I don't see what the big problem is, given that they explain it pretty clearly in the * footnote, i.e. "Based on a call credit value of 3 hours of national evening calls from a fixed line to a fixed line (at 1.1 cent/minute) used in calls of more than 6 minutes in duration. Other types of calls cost more and will use the credit more quickly (minimum call charge of 6.35 cent)."


----------



## podgerodge (24 May 2005)

I agree - it's not a scam.  Just a little sneaky as there is a world of difference between 3 free hours from Tele2 and 3 free hours from Eircom.  For once, there isin't a catch with Eircom.


----------



## ThomasJ (26 May 2005)

Don't be fooled.........there is always a catch with Eircom...


----------



## podgerodge (27 May 2005)

you can't make sweeping statements like that!  The Eircom talktime package is simply an allowance of minutes per month included in the monthly fee.


----------



## foxylady (30 May 2005)

RainyDay said:
			
		

> I don't see what the big problem is, given that they explain it pretty clearly in the * footnote, i.e. "Based on a call credit value of 3 hours of national evening calls from a fixed line to a fixed line (at 1.1 cent/minute) used in calls of more than 6 minutes in duration. Other types of calls cost more and will use the credit more quickly (minimum call charge of 6.35 cent)."


 




how can u see a footnote when this is offered over the phone????


----------



## RainyDay (30 May 2005)

foxylady said:
			
		

> how can u see a footnote when this is offered over the phone????

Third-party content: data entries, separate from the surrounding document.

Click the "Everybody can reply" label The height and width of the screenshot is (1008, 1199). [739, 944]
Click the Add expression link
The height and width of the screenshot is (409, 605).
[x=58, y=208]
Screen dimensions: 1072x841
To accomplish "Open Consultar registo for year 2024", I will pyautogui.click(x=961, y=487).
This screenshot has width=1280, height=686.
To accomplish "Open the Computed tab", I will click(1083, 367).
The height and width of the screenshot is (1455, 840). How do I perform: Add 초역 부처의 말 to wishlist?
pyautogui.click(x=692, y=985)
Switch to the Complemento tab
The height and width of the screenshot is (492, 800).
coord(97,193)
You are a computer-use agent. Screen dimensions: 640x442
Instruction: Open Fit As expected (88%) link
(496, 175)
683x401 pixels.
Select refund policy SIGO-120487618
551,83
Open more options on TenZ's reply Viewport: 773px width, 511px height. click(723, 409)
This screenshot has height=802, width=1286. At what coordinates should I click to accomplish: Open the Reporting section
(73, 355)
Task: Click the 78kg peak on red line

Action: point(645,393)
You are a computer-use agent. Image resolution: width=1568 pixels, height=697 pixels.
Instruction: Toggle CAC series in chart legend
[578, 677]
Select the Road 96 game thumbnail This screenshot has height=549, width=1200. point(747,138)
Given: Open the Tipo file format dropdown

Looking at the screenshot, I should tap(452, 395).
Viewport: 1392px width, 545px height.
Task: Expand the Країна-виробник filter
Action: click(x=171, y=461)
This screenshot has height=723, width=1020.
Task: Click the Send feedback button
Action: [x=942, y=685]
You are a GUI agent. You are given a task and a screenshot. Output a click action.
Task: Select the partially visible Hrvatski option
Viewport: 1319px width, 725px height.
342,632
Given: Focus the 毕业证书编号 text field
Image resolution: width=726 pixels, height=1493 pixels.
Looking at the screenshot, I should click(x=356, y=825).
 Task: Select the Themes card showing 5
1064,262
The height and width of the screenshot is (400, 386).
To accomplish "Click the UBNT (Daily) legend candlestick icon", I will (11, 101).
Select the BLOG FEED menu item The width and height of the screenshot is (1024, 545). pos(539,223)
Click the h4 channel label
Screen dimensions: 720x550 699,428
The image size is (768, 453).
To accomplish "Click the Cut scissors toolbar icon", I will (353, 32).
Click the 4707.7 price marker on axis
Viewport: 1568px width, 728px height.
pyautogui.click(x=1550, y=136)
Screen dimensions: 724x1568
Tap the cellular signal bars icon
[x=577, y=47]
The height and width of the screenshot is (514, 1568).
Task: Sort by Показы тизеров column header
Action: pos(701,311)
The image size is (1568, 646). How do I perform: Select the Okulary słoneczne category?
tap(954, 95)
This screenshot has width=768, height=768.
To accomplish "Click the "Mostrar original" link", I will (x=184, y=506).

Was there no paperwork involved in making the switch?


----------



## foxylady (31 May 2005)

RainyDay said:
			
		

> Was there no paperwork involved in making the switch?


 

none whatsoever


----------



## RainyDay (31 May 2005)

foxylady said:
			
		

> none whatsoever


Fair enough - Did they cold-call you, or how did you become aware their offer?


----------



## foxylady (1 Jun 2005)

RainyDay said:
			
		

> Fair enough - Did they cold-call you, or how did you become aware their offer?


 

cold calling


----------



## gus (5 Apr 2006)

*Tele2 complaint*

Hi how's it going?

I have actually been stitched up by Tele2. I tried to set up an account with them when i moved house last October. My partner is Japanese and needs to call home a lot, so the 85% saving they offer compared to Eircom was pretty darn attractive. But they botched it and only she was worried about the balance with them did we find out about seven weeks later that they had never set it up.

Oh dear.

750 euros worth of oh dear. It clearly states in their contract from their website that they have a resbonsibility to process my application which they patently dramatically fluffed! This responsibilty however has never been honoured - the best I could get was about 20 free minutes - paltry in the extreme! And then to add insult to injury they set me up with an account after I explicitly told them I thought they were incompetent and wouldn't ever deal with them again except through a solicitor. It took three requests and three bills to get that cancelled and their so called customer service manager has never informed me of any query about what happened. 

Just starting to get the word out - they're fine if nothing goes wrong, but then...

Look forward to your opinions,

Gus


----------



## Guest127 (6 Apr 2006)

gus: sympathise with you on this one. not entirely unlike bt in the broadband saga. Did you check talk talk rates for Japan? if you dial 13636 before the number you get the cheap rate.


----------